On faisait venir quelqu’un qui connaissait les dosages. On mettait de l’huile dans un container et on le faisait chauffer avec un peu de soude. Après on installait sur le sol des tasseaux de bois et on coulait la pâte qui épaississait. Alors on la coupait en cubes. C’était, un peu, une cérémonie. Elle a profondément marqué Nasser Soumi. Ainsi, lorsqu’ en 1993 il est revenu en Palestine, il n’a pas manqué d’aller visiter Naplouse où l’on produit un savon réputé dans tout le Proche et le Moyen-Orient. C’est là que l’idée de l’utiliser pour une œuvre a germé…

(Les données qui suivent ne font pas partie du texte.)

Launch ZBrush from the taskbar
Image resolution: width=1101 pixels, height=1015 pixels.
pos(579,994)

Depuis longtemps Nasser Soumi travaille en relation avec le lieu. Je me souviens de ses premiers travaux à base de bois rejeté par la mer, de galets ramassés sur la plage, enveloppés d’un maillage serré de ficelles, d’écorces d’orange déployées sur des planches de bois peintes, et surtout de l’indigo qui donnait une belle intensité lumineuse et profonde à tout cela.
Alors ce travail , en quoi consiste-t-il? Très simplement, il s’agit d’installer un plan incliné avec, en son centre, un cube évidé d’assez grande dimension qui le traverse. Le visiteur qui, dans la position normale, ne voit que l’extérieur du cube, est invité à monter sur le plan incliné, à regarder à l’intérieur. À l’intérieur sont des savons que l’artiste a creusés, où il a mis de l’huile d’olive, une mèche qu’il a allumée. En se penchant le visiteur découvre cette lumière, cette «âme des choses» comme dit Nasser Soumi et l’odeur de l’huile et du savon.

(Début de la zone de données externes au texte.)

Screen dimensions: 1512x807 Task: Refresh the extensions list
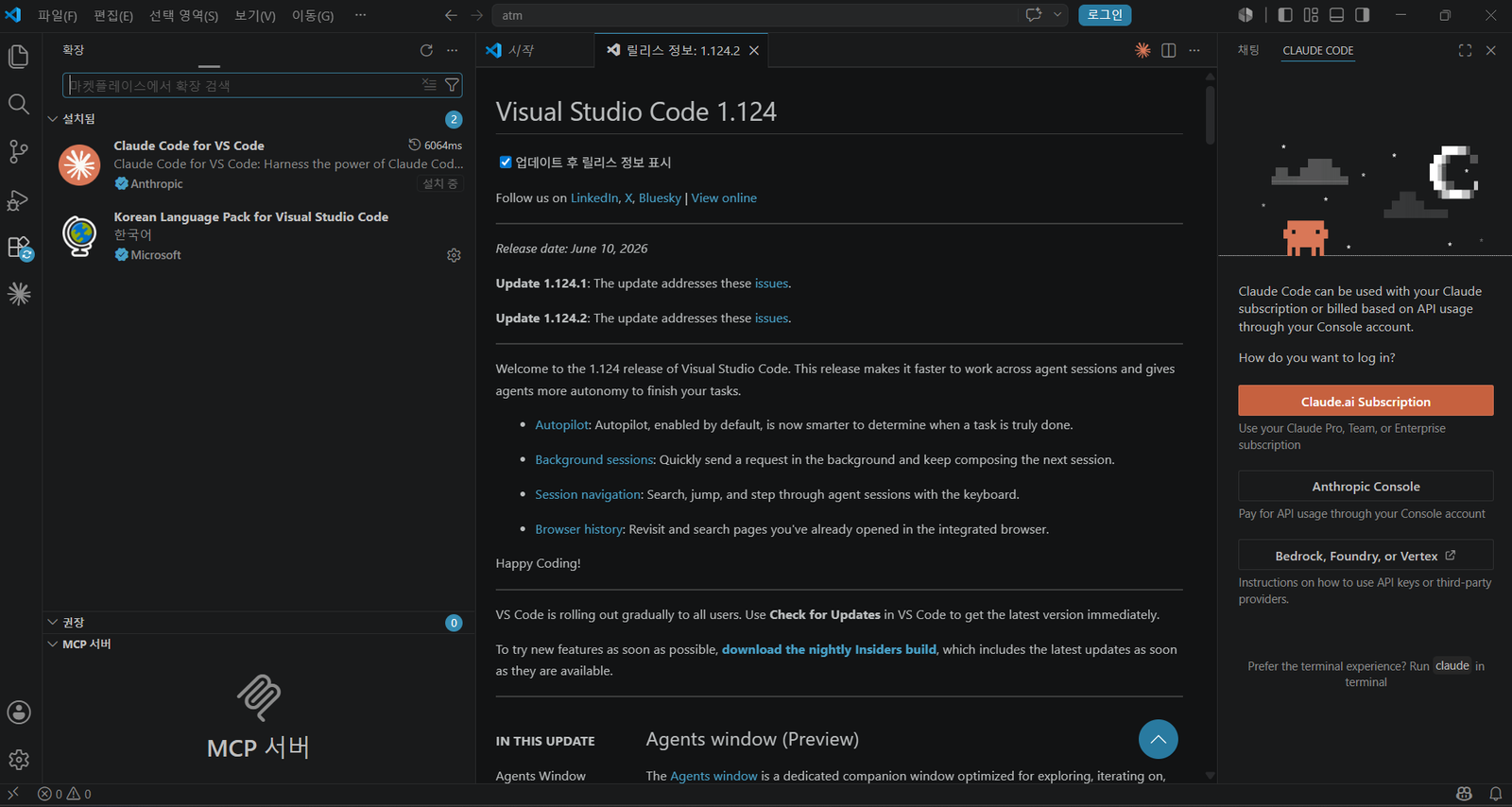426,50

La vérité sort du puits, dit-on. Verrons-nous dans cette œuvre une allégorie ? L’œuvre d’art, toujours, va au-delà du sens trop univoque de cette figure de style; mais on peut y voir une image proche de celle des Visiteurs du Soir avec ce couple d’amants statufiés mais toujours vivants et qui défient, au-delà de la mort, le diable furieux, impuissant, qui les flagelle en criant: «Ce cœur qui bat! Qui bat! Qui bat!».
Tout le public français avait compris que l’occupant allemand était visé et ne pouvait pas empêcher l’âme du peuple français de battre malgré tout. La petite flamme de Nasser Soumi, «ce cœur qui bat! Qui bat! Qui bat!».